Potassium Antimonyl Tartrate Induces Apoptosis In Human Gastric Carcinoma Cells

Objective To investigate the effects of potassium antimonyl tartrate (PAT) on human gastric carcinoma cells(SGC-7901) and its possible mechanism.Methods Human gastric carcinoma line SGC-7901 cells were used as experimental object in vitro.PAT of different concentrations was added into the media.Cell culture without addition of PAT was used as control. The growth inhibitory rates of SGC-7901 cells with various concentrations of PAT in different time course(24, 48, and 72 hours after) were analyzed under using MTT assay.

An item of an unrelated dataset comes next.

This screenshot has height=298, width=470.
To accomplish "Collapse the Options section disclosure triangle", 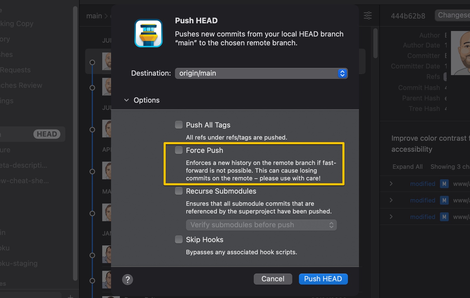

The nuclei were stained by Hoechst 33 258 and the morphologic changes were observed by fluorescence microscope .Terminal deoxynucleotidyl transferase-mediated dUTP nick end labeling (TUNEL) assay, AnnexinV-FITC/PI staining flow cytomery were used to detect apoptosis of cells.Immunohistochemical staining was used to detect the expression of Bcl-2 protein and Bax protein. Statistical analysis was carried out by SPSS 10.0 software.Results PAT inhibited the growth of gastric carcinoma SGC-7901 cells in a dose and time- dependent manner (P<0.01) .Cell growth was suppressed by 9.6%, 38.4%, 54.1 %, 66.6% after 72 h treatment with PAT at 5, 10, 20 and 40 u mol/L, respectively. Compared with the control group, The test group cells stained with Hoechst 33 258 showed apoptotic features including nuclear shrinkage or fragmentation under fluorescence microscopy.Cells treated with PAT were single AnnexinV postive, and control cells were double negative. SGC-7901 cells were treated by PAT at the concentrations of 5,10 and 20 mol/L for 24 hours, the apoptosis rates were 3.4%, 8.2%,12.9%,respectively. The apoptosis rates were increased in a dose-dependent manner (P<0.01) . Apoptotic morphology was also detected by TUNEL assay,and apoptosis indexes were increased in a dose-dependent manner(P<0.01) . The expression of Bcl-2 was reduced and the expression of Bax was unproved after PAT treatment (P<0.05) .Conclusion PAT can inhibit the proliferation and induce apoptosis of SGC-7901 cells. This apoptosis may be mediated by down expression of Bcl-2 and up expression of Bax.PAT may be a promising apoptosis-inducer in gastric cancer therapy.